>>>>>

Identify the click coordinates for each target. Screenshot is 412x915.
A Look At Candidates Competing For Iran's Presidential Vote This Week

<<<<<
>>>>>

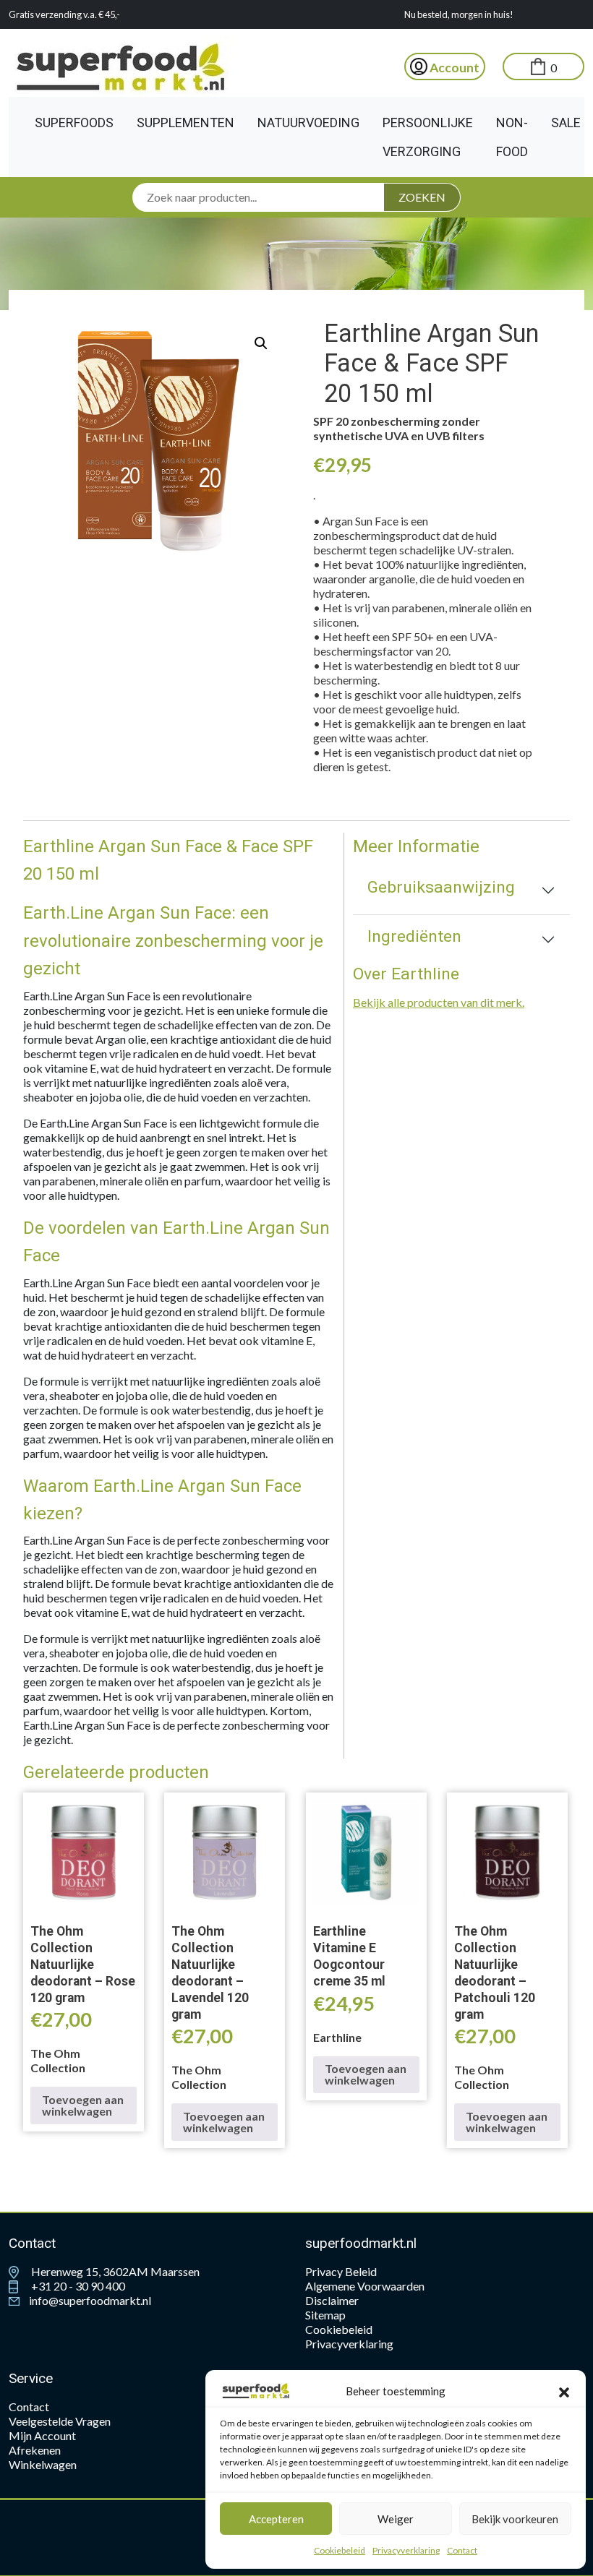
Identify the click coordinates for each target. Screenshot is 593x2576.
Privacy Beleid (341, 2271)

<<<<<
>>>>>

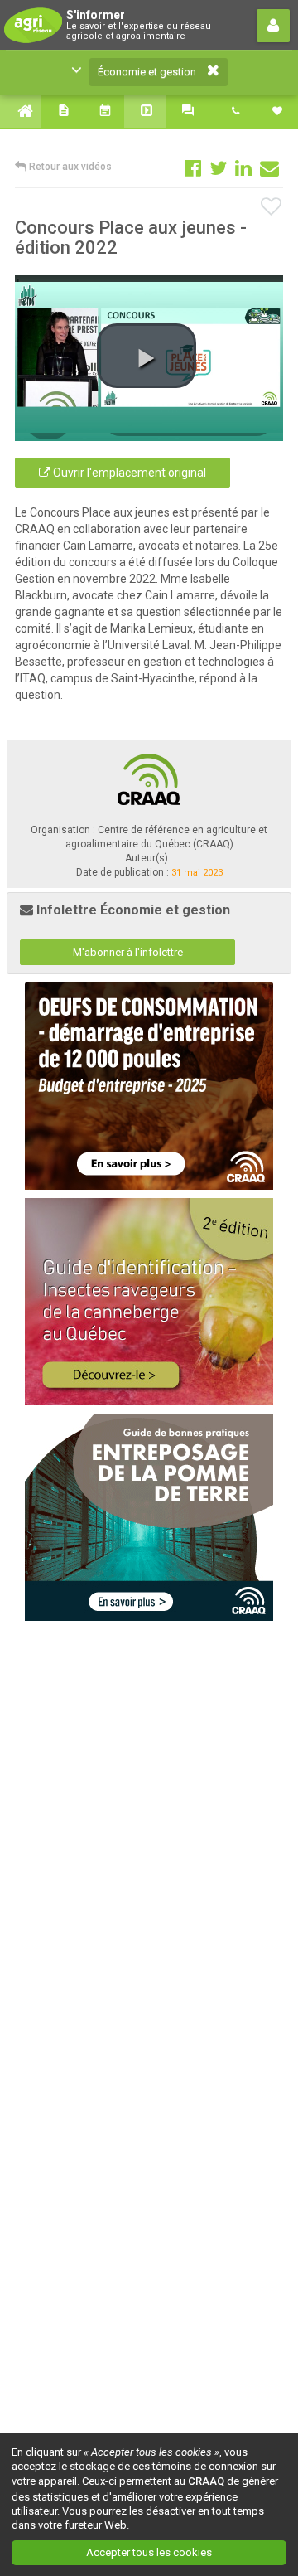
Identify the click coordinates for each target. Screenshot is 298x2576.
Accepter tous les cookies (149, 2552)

<<<<<

ABOUT THIS EXERCISE: In the entries above, one line contains "Screenshot is 412x915." and another contains "A Look At Candidates". Reproduce exactly those two lines and the lines between them, nothing else.

ANSWER AREA:
Identify the click coordinates for each target. Screenshot is 412x915.
A Look At Candidates Competing For Iran's Presidential Vote This Week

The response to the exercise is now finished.